Le suicide n’est pas noir ou blanc

Publié le 13 février 2026 à 22:44

On parle souvent du suicide comme d’un geste individuel.

Une décision.

Un acte.

Un moment.

Mais le suicide n’est jamais seulement un moment.

C’est une accumulation.

Une fatigue de vivre.

Un esprit qui ne voit plus d’issue.

La plupart des personnes suicidaires ne veulent pas mourir.

Elles veulent que la douleur cesse.

Et cette douleur, elles la vivent souvent seules.

Longtemps.

En silence.

Puis, quand le geste arrive,

la souffrance change de camp.

Celui qui part ne porte plus rien.

Mais ceux qui restent… portent tout.

Les questions.

Les « et si ».

Les derniers messages.

Les dernières conversations.

Les signes qu’on aurait peut-être dû voir.

On dit parfois que c’est lâche.

On dit parfois que c’est égoïste.

Mais réduire un suicide à un jugement moral,

c’est passer à côté de la réalité humaine.

Il ne faut pas être lâche pour souffrir.

Il ne faut pas être égoïste pour être submergé.

Il faut être épuisé.

Écrasé.

Convaincu qu’il n’y a plus d’autre sortie.

Ça ne rend pas le geste moins douloureux.

Ça ne rend pas les conséquences moins réelles.

Mais ça oblige à regarder plus loin que la colère.

Parce que le suicide ne crée pas seulement une absence.

Il crée un séisme.

Un avant.

Un après.

Il laisse des survivants qui apprennent à vivre avec l’hypervigilance.

Avec la peur chronique.

Avec l’idée que chaque appel pourrait être le dernier.

Il laisse des proches qui deviennent des lignes d’urgence improvisées.

Des personnes qui aiment fort,

mais qui ne sont pas formées pour sauver des vies.

Et pendant ce temps,

le système déborde.

Les listes d’attente s’allongent.

Les ressources sont saturées.

Les cas « trop complexes » flottent entre les mailles.

Alors souvent, ce sont les familles.

Les conjoints.

Les amis.

Ceux qui ne sont pas équipés.

On ne peut pas parler de prévention sans parler des survivants.

On ne peut pas parler de responsabilité sans parler de soutien réel.

Le suicide est complexe.

La souffrance est réelle.

Les impacts sont collectifs.

Et la vérité, c’est qu’il n’y a pas une seule lecture possible.

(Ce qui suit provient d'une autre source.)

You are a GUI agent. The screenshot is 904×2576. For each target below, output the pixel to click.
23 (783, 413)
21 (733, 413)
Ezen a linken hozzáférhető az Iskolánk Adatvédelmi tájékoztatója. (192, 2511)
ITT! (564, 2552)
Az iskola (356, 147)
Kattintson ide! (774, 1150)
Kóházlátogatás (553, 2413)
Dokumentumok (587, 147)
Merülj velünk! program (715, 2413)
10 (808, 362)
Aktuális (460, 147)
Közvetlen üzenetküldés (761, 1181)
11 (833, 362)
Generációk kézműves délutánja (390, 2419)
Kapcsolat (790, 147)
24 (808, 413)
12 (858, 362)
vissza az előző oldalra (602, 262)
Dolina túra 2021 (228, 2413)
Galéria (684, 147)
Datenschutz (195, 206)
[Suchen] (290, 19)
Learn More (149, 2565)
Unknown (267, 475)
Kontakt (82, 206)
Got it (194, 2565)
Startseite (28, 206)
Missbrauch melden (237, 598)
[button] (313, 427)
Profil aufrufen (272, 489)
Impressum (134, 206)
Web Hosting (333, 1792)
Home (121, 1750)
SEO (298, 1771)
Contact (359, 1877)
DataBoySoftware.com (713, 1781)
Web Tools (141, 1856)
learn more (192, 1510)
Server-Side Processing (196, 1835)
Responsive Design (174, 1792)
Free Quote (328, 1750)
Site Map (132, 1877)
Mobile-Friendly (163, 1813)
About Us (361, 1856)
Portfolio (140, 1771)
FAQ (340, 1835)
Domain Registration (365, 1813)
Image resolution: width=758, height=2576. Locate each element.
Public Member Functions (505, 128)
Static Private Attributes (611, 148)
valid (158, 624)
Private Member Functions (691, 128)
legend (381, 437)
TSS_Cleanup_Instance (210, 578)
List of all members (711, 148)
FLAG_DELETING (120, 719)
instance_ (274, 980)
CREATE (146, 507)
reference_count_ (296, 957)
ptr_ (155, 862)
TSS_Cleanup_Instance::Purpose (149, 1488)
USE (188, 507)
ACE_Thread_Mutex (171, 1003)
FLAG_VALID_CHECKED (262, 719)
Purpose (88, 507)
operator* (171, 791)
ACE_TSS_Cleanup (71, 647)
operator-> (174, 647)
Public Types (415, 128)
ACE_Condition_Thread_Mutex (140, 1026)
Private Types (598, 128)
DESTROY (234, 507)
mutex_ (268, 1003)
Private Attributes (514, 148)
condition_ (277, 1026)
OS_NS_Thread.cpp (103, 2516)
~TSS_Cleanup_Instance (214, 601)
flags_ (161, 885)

Il y a la douleur de celui qui part.

Et la douleur de ceux qui restent.

Deux réalités.

Deux souffrances.

Une seule fracture.

La santé mentale n’est pas une faiblesse.

La détresse n’est pas un défaut moral.

Et juger ne sauve personne.

Comprendre, écouter, soutenir —

ça, peut-être.

Parce qu’au final,

ce n’est pas seulement une question de mort.

C’est une question de réalité humaine.